The women leaders, who addressed a press conference in Delhi on Wednesday, also stepped up their opposition to the Indian Army’s Assam Rifles and other Central security forces currently posted in Manipur, calling for them to be replaced with other units.
The women added that buffer zones are created at international borders and not within the country.
This comes a day after the Coordinating Committee on Manipur Integrity (COCOMI), one of the most influential Meitei civil society outfits in the State, issued a public statement alleging that the Indian Army had allegedly colluded with “Chin-Kuki Narco-Terrorist Groups” to invite and indirectly fund the fact-finding team of the Editors’ Guild of India.
Opposing Central security
While the Indian Army is yet to respond to the allegations levelled by the COCOMI on September 12, Meira Paibi leaders in Delhi justified their continued opposition to Central security forces in the State.

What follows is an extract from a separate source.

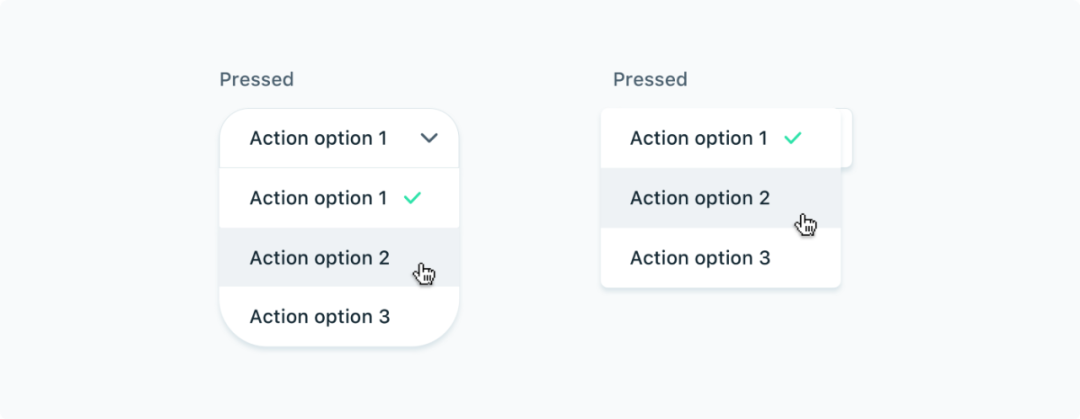Click the word 'Action' in the left dropdown header
This screenshot has height=419, width=1080.
pyautogui.click(x=279, y=138)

Lourembam Nganbi, 70, a Meira Paibi leader and president of the AMKIL (United Mothers to Protect Manipur), said, “If 60,000 security forces cannot keep the peace, the government should just pull everyone out.”
Sometime in early June, buffer zones started to be expanded along the foothills of Manipur, where most of the fighting was underway. The buffer zones were to be manned by Central security forces - separating the Kuki-Zo population in the hills from the Meitei community in the valley.
This arrangement was agreed upon after consistent allegations from the Kuki-Zo community that the Meitei-heavy State police forces were complicit in the violence against them. Despite the buffer zones, however, violence has continued to rage in the foothills.
Over the last three months, however, security officials have insisted that “civilian women’s groups” have been obstructing them from doing their duty and were in some cases also preventing the forces from reaching areas where fighting was underway.
Responding to allegations of bias and complicity in the violence, Ms. Nganbi said, “We are being targetted and defamed as part of propaganda. We have risen time and again to protest for justice and peace. And we have a long history of protesting not just against the Army, but the Centre, the State government and the police.”
Ms. Nganbi cited instances of clashes with Central security forces throughout the ongoing conflict to allege that “Kuki militants” had purportedly “infiltrated” the Assam Rifles, arguing that this was why the “Assam Rifles is clearly favouring the Kukis”.
Chanthoi, another Meira Paibi leader from the Sugnu village, alleged that the Central security forces have been using excessive force to deal with their “protests”, also adding that two of these protesters were killed by security forces in the recent clashes at Pallel on September 8. However, the police had said at the time that the people killed in the incident were “miscreants” and that the Central security forces were responding to firing by the mob.
The Kuki-Zo community, on the other hand, has alleged that members of underground Meitei outfits had “infiltrated” the Manipur police and were allegedly attacking their settlements “disguising themselves as State police”. Such an allegation had also come up with regard to Monday’s incident, where three Kuki-Zo men were shot dead while on their way to a hospital.